Psychometric Properties of Three Functional Mobility Tests for People With Parkinson Disease.

Standardized outcome measures with high clinical utility are of the greatest importance for clinical practice. The aim of this study was to examine interrater and intrarater reliability, construct validity, discriminant ability, and smallest detectable differences of the sit-to-stand test (STS), Timed “Up & Go” Test (TUG), and bed mobility test for people with Parkinson disease. The authors conducted a cross-sectional, psychometric evaluation study composed of a group of individuals with PD (PD group) and a group of individuals who were healthy (control group) who recruited through local Parkinson disease groups and assessed in a movement laboratory in their “on” phase. Measurements of time to perform one STS, TUG, and bed mobility test were collected based on video recordings of that single performance. Thirty-eight participants with PD (Hoehn and Yahr stages I-IV) and 19 age-matched control participants were recruited. Intraclass correlation coefficients for interrater and intrarater reliability for the PD group ranged from .95 to .99. Bland-Altman plots showed mean differences close to zero and narrow confidence intervals.

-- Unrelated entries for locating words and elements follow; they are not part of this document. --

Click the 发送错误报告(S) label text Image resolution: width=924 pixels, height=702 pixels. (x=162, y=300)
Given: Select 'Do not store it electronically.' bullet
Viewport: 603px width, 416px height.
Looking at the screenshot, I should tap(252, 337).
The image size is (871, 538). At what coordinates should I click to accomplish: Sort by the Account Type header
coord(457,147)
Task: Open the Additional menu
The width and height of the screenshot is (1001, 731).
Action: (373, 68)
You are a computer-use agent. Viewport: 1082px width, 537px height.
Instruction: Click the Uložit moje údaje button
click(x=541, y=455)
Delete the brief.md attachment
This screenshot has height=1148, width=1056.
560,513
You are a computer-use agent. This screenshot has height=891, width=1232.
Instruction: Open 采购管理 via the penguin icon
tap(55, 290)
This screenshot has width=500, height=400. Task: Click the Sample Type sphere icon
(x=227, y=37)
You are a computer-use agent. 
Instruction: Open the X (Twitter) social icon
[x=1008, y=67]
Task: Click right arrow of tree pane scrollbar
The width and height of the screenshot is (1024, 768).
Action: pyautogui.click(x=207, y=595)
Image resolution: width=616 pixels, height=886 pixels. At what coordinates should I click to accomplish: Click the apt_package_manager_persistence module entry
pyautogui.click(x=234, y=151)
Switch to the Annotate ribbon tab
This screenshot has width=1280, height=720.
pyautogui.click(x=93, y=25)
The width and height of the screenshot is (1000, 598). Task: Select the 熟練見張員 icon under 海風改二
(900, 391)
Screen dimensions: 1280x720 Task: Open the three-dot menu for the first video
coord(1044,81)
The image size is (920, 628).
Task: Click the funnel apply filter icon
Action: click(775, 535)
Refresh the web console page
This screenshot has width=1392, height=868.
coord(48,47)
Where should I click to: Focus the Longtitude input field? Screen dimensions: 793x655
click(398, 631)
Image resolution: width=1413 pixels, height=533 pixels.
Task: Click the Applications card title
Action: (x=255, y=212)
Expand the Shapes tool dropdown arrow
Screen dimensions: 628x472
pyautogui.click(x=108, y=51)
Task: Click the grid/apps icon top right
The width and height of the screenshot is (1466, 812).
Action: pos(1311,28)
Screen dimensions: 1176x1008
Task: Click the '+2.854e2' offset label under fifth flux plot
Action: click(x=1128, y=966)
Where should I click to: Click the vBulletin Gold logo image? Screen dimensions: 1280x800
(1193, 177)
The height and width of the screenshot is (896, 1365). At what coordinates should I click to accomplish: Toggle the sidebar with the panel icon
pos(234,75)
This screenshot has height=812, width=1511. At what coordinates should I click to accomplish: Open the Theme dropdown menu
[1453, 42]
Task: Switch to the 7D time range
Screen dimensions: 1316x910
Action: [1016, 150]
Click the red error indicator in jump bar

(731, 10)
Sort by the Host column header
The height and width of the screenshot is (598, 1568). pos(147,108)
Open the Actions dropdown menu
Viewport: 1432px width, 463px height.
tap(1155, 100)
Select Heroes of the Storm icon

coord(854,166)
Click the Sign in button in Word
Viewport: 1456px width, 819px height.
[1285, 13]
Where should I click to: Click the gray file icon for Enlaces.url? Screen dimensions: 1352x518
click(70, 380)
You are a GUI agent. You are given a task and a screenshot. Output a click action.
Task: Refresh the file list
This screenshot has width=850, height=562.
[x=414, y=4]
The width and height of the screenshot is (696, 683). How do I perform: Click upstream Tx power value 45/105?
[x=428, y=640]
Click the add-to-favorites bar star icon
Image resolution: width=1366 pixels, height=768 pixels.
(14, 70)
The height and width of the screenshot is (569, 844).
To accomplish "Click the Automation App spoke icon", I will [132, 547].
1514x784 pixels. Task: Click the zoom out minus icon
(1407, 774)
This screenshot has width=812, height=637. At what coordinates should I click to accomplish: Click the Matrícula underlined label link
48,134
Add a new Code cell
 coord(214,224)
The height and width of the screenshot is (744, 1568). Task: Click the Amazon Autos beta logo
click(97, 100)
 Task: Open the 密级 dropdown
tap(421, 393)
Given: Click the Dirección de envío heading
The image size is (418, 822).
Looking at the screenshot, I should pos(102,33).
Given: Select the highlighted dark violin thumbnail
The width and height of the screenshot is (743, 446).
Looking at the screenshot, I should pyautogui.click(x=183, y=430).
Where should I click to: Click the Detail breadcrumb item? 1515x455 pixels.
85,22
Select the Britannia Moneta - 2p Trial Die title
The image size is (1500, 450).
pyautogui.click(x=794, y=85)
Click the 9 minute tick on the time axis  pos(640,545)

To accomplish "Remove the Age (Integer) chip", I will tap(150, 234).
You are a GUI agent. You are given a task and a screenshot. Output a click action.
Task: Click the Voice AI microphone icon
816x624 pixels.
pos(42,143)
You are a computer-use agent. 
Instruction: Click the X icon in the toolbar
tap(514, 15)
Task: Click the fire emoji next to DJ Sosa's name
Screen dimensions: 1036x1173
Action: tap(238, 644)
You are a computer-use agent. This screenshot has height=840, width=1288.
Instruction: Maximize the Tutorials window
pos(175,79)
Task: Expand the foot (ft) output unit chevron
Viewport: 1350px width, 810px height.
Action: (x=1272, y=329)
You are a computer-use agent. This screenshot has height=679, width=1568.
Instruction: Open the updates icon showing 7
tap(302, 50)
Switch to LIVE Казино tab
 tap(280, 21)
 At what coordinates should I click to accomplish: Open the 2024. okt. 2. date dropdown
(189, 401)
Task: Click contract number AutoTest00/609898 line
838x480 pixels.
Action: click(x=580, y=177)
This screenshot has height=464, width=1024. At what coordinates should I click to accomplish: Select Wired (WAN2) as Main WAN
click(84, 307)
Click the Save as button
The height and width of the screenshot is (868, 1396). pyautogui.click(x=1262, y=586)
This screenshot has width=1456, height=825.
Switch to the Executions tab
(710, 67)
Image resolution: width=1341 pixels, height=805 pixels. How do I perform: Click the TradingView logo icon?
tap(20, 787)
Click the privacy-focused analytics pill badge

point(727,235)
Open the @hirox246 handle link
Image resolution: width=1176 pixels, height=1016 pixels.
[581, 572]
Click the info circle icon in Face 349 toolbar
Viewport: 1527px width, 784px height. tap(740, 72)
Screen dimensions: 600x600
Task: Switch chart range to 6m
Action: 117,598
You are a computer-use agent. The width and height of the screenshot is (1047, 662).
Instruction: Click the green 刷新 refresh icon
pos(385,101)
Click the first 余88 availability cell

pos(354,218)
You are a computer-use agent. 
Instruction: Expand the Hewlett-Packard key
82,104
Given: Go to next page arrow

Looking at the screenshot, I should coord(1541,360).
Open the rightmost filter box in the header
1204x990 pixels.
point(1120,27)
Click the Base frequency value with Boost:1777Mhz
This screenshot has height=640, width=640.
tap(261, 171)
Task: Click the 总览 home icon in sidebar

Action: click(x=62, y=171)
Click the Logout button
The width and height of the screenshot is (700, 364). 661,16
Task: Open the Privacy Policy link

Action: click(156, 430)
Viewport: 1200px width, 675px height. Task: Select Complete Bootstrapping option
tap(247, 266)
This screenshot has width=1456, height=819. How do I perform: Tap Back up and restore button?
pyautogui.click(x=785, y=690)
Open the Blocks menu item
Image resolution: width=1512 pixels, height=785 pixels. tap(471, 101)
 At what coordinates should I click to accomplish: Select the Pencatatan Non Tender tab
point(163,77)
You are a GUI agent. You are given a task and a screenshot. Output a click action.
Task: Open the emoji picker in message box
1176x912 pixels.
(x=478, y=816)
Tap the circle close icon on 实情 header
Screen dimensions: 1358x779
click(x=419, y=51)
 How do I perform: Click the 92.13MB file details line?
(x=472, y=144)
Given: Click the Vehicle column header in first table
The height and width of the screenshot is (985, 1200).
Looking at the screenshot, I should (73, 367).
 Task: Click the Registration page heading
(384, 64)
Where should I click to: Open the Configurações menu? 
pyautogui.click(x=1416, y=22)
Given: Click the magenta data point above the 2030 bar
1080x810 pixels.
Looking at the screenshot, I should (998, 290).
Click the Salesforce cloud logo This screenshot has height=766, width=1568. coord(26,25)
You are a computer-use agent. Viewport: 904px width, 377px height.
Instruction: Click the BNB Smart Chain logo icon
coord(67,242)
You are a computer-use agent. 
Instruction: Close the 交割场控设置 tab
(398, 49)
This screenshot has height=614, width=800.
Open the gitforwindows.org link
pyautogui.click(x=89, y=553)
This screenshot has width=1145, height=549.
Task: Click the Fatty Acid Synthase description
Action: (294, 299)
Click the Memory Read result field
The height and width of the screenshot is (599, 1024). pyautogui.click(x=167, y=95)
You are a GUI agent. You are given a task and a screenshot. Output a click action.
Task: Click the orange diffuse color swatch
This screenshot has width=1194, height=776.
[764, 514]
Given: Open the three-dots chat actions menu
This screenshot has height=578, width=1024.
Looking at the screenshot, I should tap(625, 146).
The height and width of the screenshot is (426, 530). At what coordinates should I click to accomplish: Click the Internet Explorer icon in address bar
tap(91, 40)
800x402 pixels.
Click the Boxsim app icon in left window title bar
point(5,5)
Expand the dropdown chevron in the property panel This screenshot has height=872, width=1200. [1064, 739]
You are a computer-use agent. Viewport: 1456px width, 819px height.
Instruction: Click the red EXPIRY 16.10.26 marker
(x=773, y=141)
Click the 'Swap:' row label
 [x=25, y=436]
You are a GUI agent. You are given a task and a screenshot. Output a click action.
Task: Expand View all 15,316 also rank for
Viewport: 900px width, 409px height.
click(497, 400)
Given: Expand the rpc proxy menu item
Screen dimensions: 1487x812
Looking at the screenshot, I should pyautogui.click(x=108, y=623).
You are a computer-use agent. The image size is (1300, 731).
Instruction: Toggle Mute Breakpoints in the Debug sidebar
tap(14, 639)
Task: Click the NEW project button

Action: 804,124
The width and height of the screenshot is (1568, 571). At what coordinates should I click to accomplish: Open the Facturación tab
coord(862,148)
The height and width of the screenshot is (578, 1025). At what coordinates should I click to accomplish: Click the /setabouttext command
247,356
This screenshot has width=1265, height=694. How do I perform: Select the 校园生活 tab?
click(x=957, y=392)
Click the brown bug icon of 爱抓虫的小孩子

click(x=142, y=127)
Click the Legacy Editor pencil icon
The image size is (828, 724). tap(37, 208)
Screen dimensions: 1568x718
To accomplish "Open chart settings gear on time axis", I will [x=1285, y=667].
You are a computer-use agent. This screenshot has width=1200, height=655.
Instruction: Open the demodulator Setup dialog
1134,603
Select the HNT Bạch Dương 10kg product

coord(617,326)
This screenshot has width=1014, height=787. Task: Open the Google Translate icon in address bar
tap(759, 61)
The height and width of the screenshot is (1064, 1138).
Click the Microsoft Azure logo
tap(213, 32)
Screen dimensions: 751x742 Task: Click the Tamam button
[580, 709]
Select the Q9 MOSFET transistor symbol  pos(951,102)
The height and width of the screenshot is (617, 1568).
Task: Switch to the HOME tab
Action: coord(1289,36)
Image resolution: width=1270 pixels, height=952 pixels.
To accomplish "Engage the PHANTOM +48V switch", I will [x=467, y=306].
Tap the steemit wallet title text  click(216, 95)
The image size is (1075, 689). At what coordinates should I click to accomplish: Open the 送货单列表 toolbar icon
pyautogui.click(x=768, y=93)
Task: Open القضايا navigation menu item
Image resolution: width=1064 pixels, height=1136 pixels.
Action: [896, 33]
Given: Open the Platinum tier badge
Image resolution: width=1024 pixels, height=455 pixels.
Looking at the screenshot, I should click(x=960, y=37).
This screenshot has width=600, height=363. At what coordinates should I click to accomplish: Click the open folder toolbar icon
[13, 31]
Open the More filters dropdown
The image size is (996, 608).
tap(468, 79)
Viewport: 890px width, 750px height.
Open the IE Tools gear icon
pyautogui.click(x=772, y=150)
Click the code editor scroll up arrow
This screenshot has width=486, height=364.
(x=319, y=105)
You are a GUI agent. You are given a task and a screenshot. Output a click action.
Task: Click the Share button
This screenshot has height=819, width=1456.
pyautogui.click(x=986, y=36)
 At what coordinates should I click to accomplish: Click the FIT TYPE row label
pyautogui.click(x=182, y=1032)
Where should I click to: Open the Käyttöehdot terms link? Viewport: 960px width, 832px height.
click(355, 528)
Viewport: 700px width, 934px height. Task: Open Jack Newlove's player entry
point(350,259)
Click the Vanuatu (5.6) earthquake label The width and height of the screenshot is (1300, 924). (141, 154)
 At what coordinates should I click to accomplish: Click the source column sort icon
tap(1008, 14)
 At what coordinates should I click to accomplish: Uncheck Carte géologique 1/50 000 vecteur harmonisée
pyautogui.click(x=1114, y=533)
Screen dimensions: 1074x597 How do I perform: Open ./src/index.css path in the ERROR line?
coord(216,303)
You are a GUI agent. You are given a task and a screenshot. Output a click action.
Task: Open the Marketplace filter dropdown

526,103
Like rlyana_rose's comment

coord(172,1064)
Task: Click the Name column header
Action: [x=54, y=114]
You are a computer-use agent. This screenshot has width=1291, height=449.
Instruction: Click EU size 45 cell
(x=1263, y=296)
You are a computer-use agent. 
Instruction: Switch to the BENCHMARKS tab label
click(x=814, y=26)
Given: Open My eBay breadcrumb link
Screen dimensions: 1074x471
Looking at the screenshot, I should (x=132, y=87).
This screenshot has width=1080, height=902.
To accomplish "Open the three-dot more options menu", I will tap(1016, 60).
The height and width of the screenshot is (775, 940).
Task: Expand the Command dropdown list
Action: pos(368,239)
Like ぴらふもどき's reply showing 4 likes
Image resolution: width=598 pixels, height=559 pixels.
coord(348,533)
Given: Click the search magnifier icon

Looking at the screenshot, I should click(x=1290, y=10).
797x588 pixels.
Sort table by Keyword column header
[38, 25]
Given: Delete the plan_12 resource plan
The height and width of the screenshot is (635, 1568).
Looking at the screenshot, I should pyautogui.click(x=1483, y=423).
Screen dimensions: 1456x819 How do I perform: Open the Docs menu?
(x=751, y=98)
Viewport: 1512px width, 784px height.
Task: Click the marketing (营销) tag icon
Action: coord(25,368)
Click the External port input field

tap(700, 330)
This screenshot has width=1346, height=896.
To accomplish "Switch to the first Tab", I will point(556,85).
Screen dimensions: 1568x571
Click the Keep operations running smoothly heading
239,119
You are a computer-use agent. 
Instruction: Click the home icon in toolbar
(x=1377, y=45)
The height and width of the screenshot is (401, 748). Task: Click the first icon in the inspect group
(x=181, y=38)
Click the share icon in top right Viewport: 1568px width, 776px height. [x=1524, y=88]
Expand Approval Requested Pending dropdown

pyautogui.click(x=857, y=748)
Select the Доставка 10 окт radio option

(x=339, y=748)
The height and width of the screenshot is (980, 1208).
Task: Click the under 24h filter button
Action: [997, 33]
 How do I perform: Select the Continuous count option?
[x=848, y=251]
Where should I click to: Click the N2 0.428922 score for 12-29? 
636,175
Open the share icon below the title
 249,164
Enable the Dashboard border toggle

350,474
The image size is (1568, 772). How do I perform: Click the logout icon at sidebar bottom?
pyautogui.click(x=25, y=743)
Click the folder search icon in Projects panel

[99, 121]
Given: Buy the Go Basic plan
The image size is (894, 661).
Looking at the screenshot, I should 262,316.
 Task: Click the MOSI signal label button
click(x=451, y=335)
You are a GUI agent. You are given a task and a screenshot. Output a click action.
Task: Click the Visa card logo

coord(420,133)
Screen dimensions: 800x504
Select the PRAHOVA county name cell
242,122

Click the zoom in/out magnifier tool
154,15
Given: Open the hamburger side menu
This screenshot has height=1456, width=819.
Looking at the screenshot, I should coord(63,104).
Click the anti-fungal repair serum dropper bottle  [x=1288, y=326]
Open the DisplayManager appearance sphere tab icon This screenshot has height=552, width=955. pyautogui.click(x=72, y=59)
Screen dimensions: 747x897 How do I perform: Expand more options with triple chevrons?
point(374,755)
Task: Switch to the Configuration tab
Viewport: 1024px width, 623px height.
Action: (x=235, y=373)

Construct validity was established by means of moderate to good Spearman rho correlation coefficients with part III of the Unified Parkinson’s Disease Rating Scale and the Hoehn and Yahr stage (range=.51-.63). Timings of all tests discriminated participants in the PD group from those in the control group and participants in the PD group in Hoehn and Yahr stages I and II from those in Hoehn and Yahr stages III and IV, but did not discriminate “nonfallers” or those with single falls from repeat “fallers” or “nonfreezers” from “freezers.” Applicable smallest detectable differences were established. The authors not that the findings aren’t generalizable to people within the late stage of PD (Hoehn and Yahr stage IV: n=3).
The study found that timings of videos of three functional mobility tests possessing high clinical utility showed good psychometric properties for community-dwelling, ambulatory people with PD.